Industrialisierungspioniere wie Friedrich Harkort oder Alfred Krupp suchen frühzeitig nach Möglichkeiten, die Situation der Arbeiter zu verbessern. Sie richten Betriebskrankenkassen, Kantinen oder Bibliotheken ein und fördern den Bau betriebseigener Arbeitersiedlungen. Mit ihren privaten und vollends freiwilligen Leistungen schaffen sie zwar Linderung, können das grundsätzliche Problem der politischen Unmündigkeit und absoluten Abhängigkeit jedoch nicht beseitigen. Das Wesen und die engen Grenzen unternehmerischer Eigeninitiative werden am Beispiel des Kruppschen Ansatzes deutlich: Krupp handelt wie ein Patriarch. Er gründet eine Konsumgenossenschaft, richtet Arbeiterkranken und -pensionskassen ein, stellt Sterbegelder und Werkswohnungen bereit, erwartet aber als Gegenleistung die rückhaltlose Treue zum Betrieb. Wer in den Genuss der sozialen Leistungen kommen möchte, muss das strenge Fabrikreglement anerkennen und darf sich keinesfalls politisch betätigen. Die Liste der Verbote schließt auch die Lektüre politischer Schriften ein.

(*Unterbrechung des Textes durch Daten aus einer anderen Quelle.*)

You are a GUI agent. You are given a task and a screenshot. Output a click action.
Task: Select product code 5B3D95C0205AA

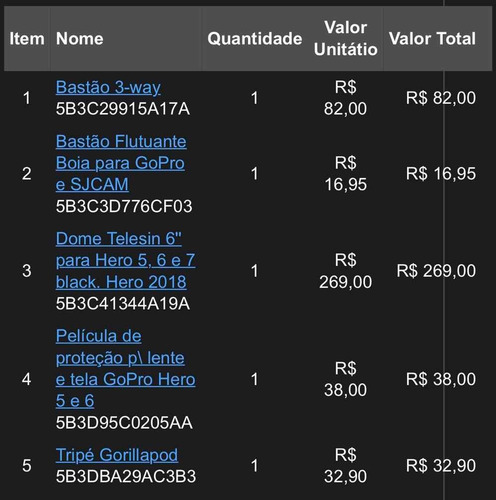pyautogui.click(x=124, y=423)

Politische, genossenschaftliche und gewerkschaftliche Lösungsversuche

Nach 1840 führen die wachsenden sozialen Probleme zur Gründung zahlreicher Sozialunterstützungsvereine (Frauenvereine zur Pflege armer Wöchnerinnen, Vereine zum Kartoffelanbau durch Arme, Vereine gegen das Branntweintrinken, Handwerker-, Gesellen-, Arbeiterbildungsvereine). 1848 konstituiert sich das Zentralkomitee der Arbeiterverbrüderung, im selben Jahr treten zudem hessische Gewerbetreibende zu einer Generalversammlung zusammen, der Verein zum Schutze der vaterländischen Arbeit wird gegründet. Nach der gescheiterten Revolution von 1848 werden die Arbeitervereine verboten, existieren aber im Untergrund weiter. Ab 1861 lassen einzelne deutsche Staaten die Zusammenschlüsse von Arbeitern zu. Schließlich formieren sich 1863 der politisch gemäßigte Allgemeine Deutsche Arbeiterverein und der enger an Marx angeschlossene, sozialistische Vereinstag Deutscher Arbeitervereine, aus dem 1869 die Sozialdemokratische Arbeiterpartei (SDAP) hervorgeht. 1875 vereinigt sich der Allgemeine Deutsche Arbeiterverein mit der Sozialdemokratischen Arbeiterpartei zur Sozialistischen Arbeiterpartei Deutschlands. Reichskanzler Otto von Bismarck führt 1883 bis 1889 die gesetzliche Kranken-, Unfall-, Alters- und Invaliditätsversicherung im Deutschen Reich ein.